**** Record list

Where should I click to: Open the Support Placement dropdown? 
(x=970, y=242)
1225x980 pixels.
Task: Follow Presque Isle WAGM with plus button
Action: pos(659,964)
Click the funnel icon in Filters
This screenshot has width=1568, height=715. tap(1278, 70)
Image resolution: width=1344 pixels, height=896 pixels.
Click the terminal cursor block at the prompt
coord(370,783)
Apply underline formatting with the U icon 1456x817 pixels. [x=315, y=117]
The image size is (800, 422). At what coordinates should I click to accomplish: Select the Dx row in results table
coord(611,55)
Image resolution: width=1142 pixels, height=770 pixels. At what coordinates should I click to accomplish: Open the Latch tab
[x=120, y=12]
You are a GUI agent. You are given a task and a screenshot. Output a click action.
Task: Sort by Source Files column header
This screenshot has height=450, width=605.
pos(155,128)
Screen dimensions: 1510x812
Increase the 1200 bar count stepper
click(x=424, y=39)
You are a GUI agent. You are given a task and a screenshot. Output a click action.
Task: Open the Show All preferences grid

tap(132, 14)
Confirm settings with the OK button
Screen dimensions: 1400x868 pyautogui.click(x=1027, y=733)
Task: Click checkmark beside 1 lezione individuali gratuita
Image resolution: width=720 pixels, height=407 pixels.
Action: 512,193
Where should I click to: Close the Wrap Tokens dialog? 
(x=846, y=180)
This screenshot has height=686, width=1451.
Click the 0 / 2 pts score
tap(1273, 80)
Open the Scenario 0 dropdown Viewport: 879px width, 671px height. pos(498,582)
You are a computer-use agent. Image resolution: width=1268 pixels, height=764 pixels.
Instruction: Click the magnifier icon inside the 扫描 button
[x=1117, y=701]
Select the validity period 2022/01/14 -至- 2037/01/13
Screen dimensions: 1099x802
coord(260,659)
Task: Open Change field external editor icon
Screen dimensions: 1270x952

********

Write out the listing above as a numbered list, leaving out blank lines.

1. Where should I click to: Open the Support Placement dropdown? 
2. (x=970, y=242)
3. 1225x980 pixels.
4. Task: Follow Presque Isle WAGM with plus button
5. Action: pos(659,964)
6. Click the funnel icon in Filters
7. This screenshot has width=1568, height=715. tap(1278, 70)
8. Image resolution: width=1344 pixels, height=896 pixels.
9. Click the terminal cursor block at the prompt
10. coord(370,783)
11. Apply underline formatting with the U icon 1456x817 pixels. [x=315, y=117]
12. The image size is (800, 422). At what coordinates should I click to accomplish: Select the Dx row in results table
13. coord(611,55)
14. Image resolution: width=1142 pixels, height=770 pixels. At what coordinates should I click to accomplish: Open the Latch tab
15. [x=120, y=12]
16. You are a GUI agent. You are given a task and a screenshot. Output a click action.
17. Task: Sort by Source Files column header
18. This screenshot has height=450, width=605.
19. pos(155,128)
20. Screen dimensions: 1510x812
21. Increase the 1200 bar count stepper
22. click(x=424, y=39)
23. You are a GUI agent. You are given a task and a screenshot. Output a click action.
24. Task: Open the Show All preferences grid
25. tap(132, 14)
26. Confirm settings with the OK button
27. Screen dimensions: 1400x868 pyautogui.click(x=1027, y=733)
28. Task: Click checkmark beside 1 lezione individuali gratuita
29. Image resolution: width=720 pixels, height=407 pixels.
30. Action: 512,193
31. Where should I click to: Close the Wrap Tokens dialog? 
32. (x=846, y=180)
33. This screenshot has height=686, width=1451.
34. Click the 0 / 2 pts score
35. tap(1273, 80)
36. Open the Scenario 0 dropdown Viewport: 879px width, 671px height. pos(498,582)
37. You are a computer-use agent. Image resolution: width=1268 pixels, height=764 pixels.
38. Instruction: Click the magnifier icon inside the 扫描 button
39. [x=1117, y=701]
40. Select the validity period 2022/01/14 -至- 2037/01/13
41. Screen dimensions: 1099x802
42. coord(260,659)
43. Task: Open Change field external editor icon
44. Screen dimensions: 1270x952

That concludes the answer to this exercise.